冬天的天一山別有風味,山下還是一片秋天的景色,山上已經是一層厚厚的積雪,葉麓喜歡的大片的綠色草坪,已經成爲白色的海洋,躺下當然是不可能了。難得悠閒的日子,嗚,好冷,葉麓縮縮脖子手下的動作還是不停,努力的奮鬥着,好了!山頂上出現了三個雪人,碳黑的眼睛,胡蘿蔔的鼻子,還有…呵呵,葉麓偷笑着從漣和揚那裏偷出來的藥丸,變成他們兩個的嘴脣,漣的是藥丸紅色的,揚的是毒丸黑色的,而他自己的是是昨日燃盡的一點蠟燭液。
葉麓把自己的雪人做在中間,中間他特意揉了一個大大的雪球貼在肚子上,還有兩個一摸一樣的雪人在左右,連表情都差不多。葉麓脫下鹿皮手套和着氣,手套是放水的可手還是冰的厲害,很冷可是真的很開心。葉麓不禁朝着北面的方向望着,心想:不知道宮裏那些人還好不好,清風明月不會再爲了自己的事又去惹事了,夏雨冬梅大概不會爲了他的點心的事情再絞盡腦汁了,少了自己皇叔可能處理國事大概得心應手起來,只是…

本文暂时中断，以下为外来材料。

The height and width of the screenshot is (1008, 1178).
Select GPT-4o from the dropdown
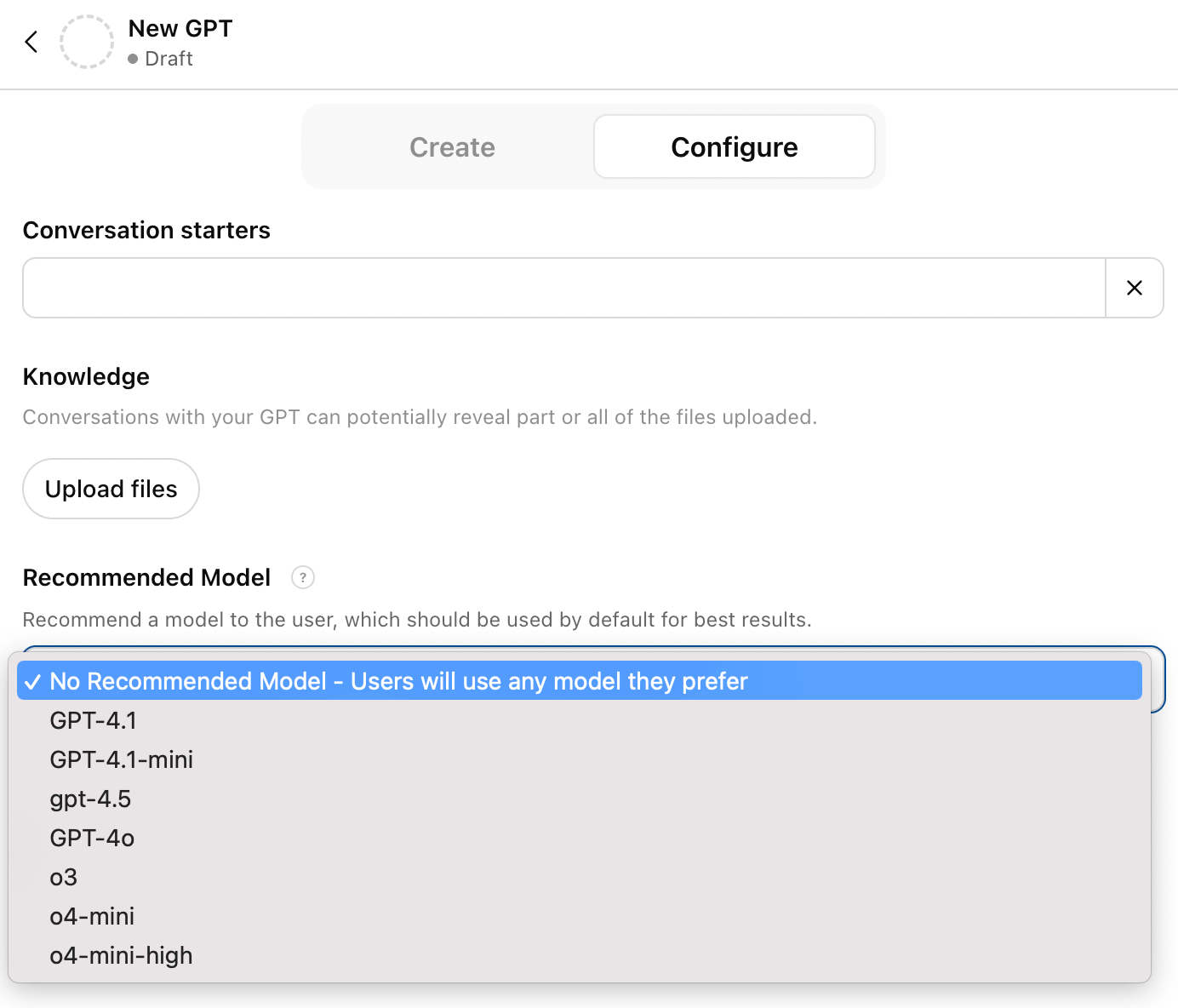[x=93, y=838]
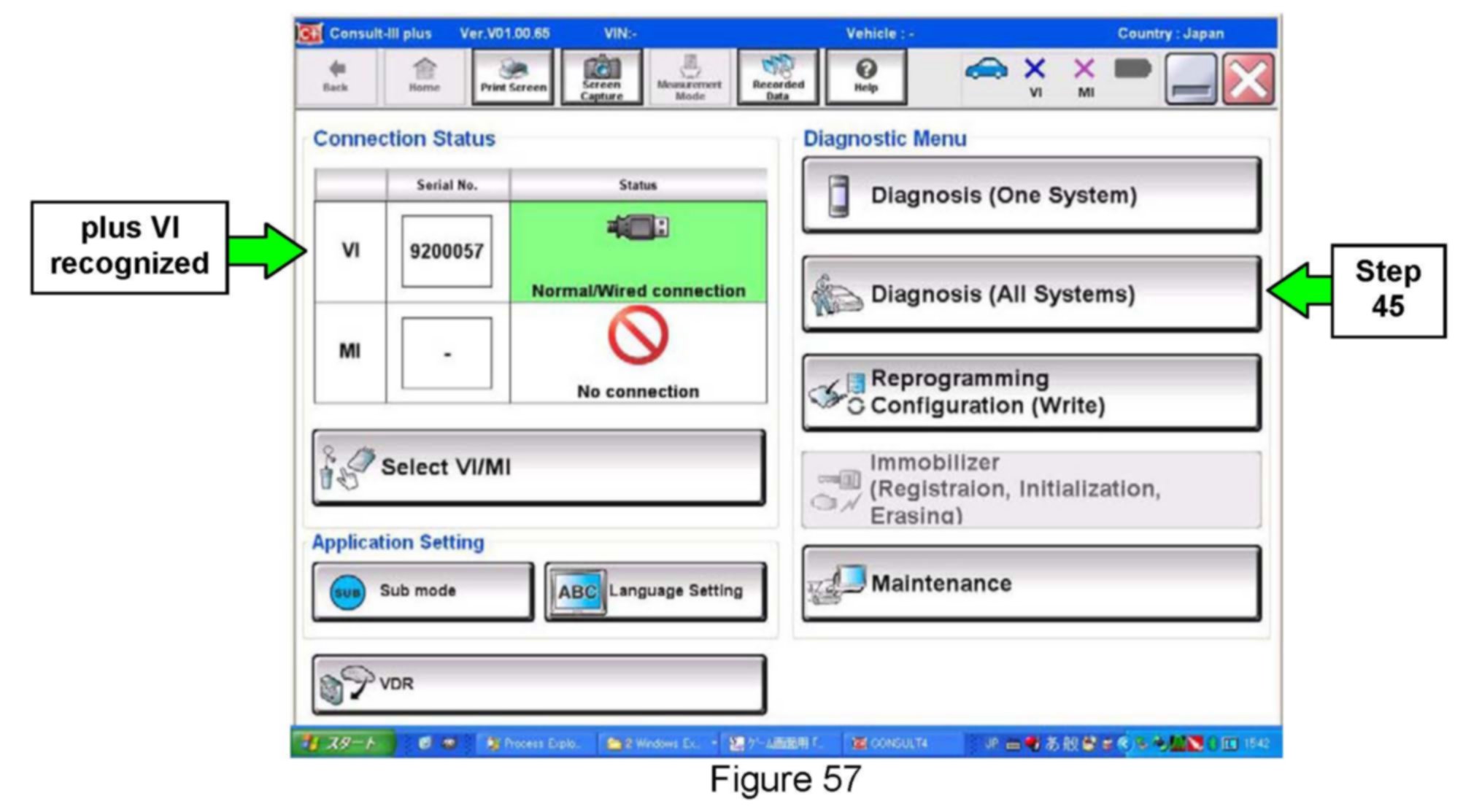The height and width of the screenshot is (812, 1463).
Task: Open Language Setting
Action: point(655,591)
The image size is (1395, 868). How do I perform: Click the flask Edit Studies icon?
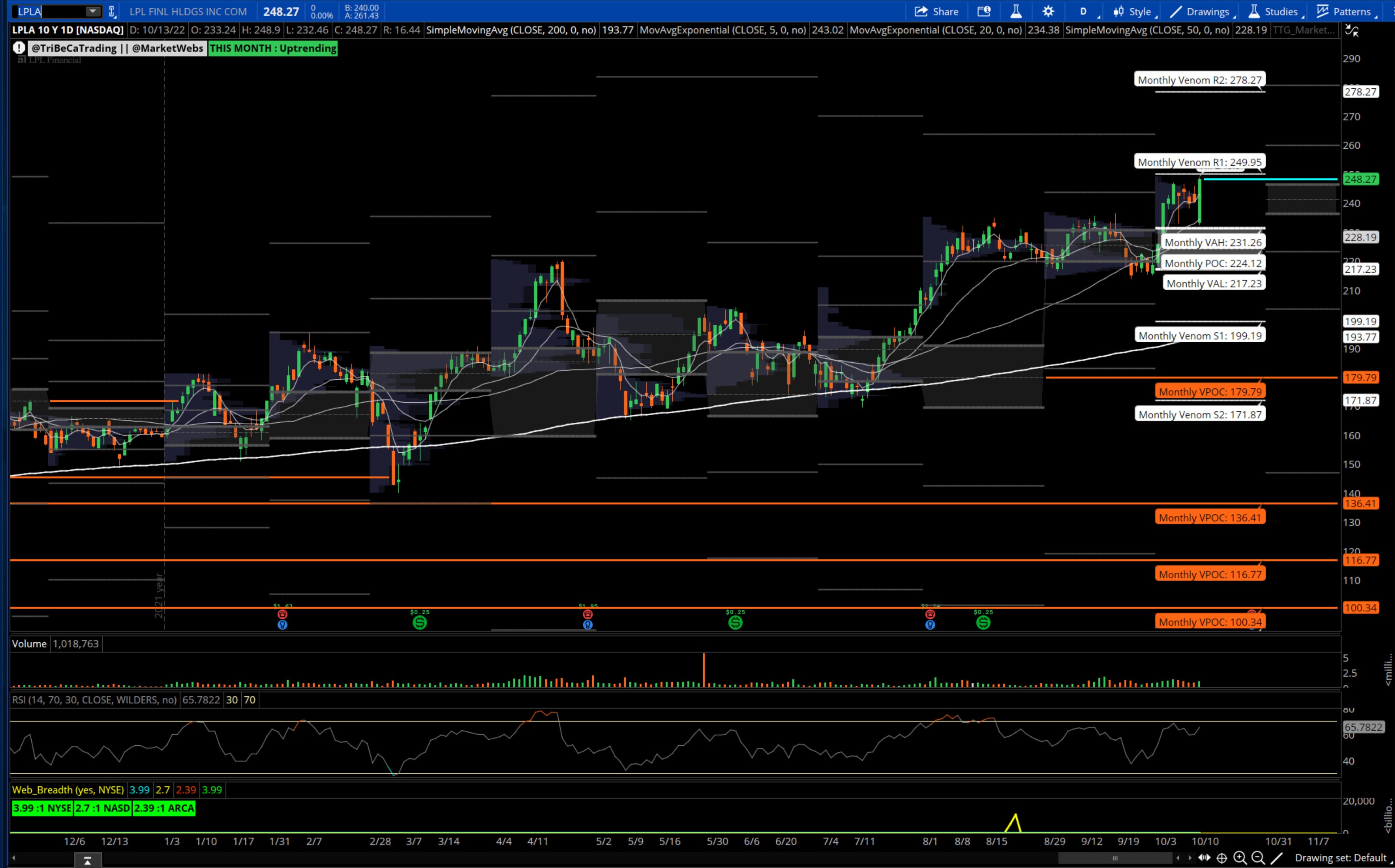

在這裏生活了這麼久,葉麓益發想念皇宮裏的人,他一直知道那些人是真心的對自己好,不管他惹了什麼事都是盡力的包容,有事情也是幫他先解決了,從來不讓自己煩惱,葉麓不禁想起清風所說的話:“主子,只要你開心就是奴才們最大的福氣。”
也許這就是他到這裏來最大的幸福,他不能再做幾個人傷心的事情,看了丹房一眼那兩個人還真實努力,完全是因爲喜歡做這些事情。
陽光照在雪上,而山腳下是些常青的綠樹,天氣真好啊,葉麓深深吸了口氣,伸個懶腰,這麼大好的天氣不去睡一覺,怎麼對得起自己呢?舉着手,左手抓住右手的手肘,動動有些僵硬的脖子,葉麓挺着大肚子有些步履艱難。
“喂,小藥童!”一個不太友善的聲音在空氣中響起,葉麓看看了四周沒有人,看了看身上的衣服雖然沒有原來皇宮華麗,可都是隼爻他們送來的皮裘飽暖又舒適,而且他現在已經十八歲了,加上他皮球的大肚子樣子,怎麼看也不是小童吧?葉麓轉身看見那人的樣子,二十多歲的年紀五官還挺端正的,濃濃的美貌和國字臉,臉上透着一股正氣,看上去還應該,大概,也許不是壞人,指着自己:“這位公子是在叫我嗎?”
“這裏除了你還有別的小藥童嗎?”總覺得不舒服,從別人口裏聽起來是玩笑,可從這個人口氣說出來怎麼說有種輕蔑的感覺。
葉麓還是決定解釋清楚:“我…”
“好了,不用多羅索了!快去稟告毒王醫仙,說是縹緲谷谷主藍御英求見!”說着對着葉麓草草的一施禮,不在言語。